Looking for a script/solution to build a simple GCP pipeline with Bigquery as sink

Hello all,

Goal

I am looking for a script/mostly automated solution that we can use to build a simple GCP pipeline with bigquery as the sink.

Background

We have been trying to build a runnable GCP pipeline for a few weeks now, but are failing with various error messages and problems starting from the enrichment phase. What we have tried so far:

I’m not going into too much detail in this thread about the current problems with the above approaches (I’ll probably keep trying to do that in parallel in other threads). We had the most hope in the more modern approach with Terraform in the current Quick Start Guide. Unfortunately, even here the events do not survive the enrichment phase.
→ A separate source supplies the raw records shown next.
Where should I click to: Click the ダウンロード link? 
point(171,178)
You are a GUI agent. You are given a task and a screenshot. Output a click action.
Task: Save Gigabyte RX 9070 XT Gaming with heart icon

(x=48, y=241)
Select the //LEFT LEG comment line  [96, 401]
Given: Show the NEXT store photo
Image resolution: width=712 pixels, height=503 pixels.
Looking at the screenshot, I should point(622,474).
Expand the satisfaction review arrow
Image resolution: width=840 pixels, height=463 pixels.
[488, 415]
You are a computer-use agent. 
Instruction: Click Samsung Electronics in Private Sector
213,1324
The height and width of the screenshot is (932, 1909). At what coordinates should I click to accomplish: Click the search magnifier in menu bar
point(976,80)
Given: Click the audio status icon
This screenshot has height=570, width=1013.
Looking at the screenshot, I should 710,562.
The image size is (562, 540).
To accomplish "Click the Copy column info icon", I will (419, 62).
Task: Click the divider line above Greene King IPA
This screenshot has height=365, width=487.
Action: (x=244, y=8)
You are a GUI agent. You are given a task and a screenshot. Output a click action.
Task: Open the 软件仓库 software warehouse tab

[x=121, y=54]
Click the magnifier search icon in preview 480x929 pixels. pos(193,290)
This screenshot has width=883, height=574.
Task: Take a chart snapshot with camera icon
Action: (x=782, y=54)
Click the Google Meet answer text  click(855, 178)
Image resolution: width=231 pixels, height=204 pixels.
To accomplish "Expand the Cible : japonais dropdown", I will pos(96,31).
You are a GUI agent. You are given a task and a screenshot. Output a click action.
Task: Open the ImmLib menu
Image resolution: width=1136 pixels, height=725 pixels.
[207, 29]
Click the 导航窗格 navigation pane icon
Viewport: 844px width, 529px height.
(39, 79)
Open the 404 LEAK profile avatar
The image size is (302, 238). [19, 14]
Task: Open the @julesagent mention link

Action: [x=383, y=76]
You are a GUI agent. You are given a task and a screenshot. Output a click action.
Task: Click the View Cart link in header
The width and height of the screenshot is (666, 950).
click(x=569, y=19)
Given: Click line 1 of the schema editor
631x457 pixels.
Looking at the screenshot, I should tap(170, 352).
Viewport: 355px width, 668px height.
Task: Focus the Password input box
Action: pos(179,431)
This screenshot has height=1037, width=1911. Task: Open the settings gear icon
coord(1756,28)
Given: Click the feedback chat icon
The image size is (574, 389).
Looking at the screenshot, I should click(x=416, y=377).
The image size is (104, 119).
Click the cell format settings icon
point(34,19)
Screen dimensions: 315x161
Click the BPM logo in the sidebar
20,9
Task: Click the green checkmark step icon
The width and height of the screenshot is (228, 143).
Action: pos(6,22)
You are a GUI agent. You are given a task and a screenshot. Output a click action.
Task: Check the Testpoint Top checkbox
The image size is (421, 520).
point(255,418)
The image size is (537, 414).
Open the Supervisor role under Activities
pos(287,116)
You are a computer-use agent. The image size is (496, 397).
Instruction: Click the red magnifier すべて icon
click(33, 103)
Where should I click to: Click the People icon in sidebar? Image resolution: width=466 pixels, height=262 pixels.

This approach (GithHub: etnetera-activate/snowplow-gcp-template) is already very close to the described requirements, but unfortunately it is already two years old and uses very old versions in the enrichment phase. This subsequently requires the use of old distribution images, outdated Java versions, etc. which creates further problems and is certainly not a sustainable approach.

Long Story Short

Does anyone have an currently working and mostly automated solution to set up the described simple pipeline on GCP with Bigquery as sink?

I appreciate any form of help.

2 Likes

I appreciate the Quick Start installation isn’t exactly what you’re after, however, I’d strongly recommend you start there and get that working first. If the Quick Start isn’t working (the simplest way to deploy your Snowplow infra) then figuring out the more complex deployment will be tricky.

Whilst the quick start won’t load to BigQuery (Postgres instead), it is the easiest and most automated approach of using modern Snowplow components.

If you can get that working, then you will be well on your way to figuring out Snowplow and adding BigQuery loading to your pipeline.

1 Like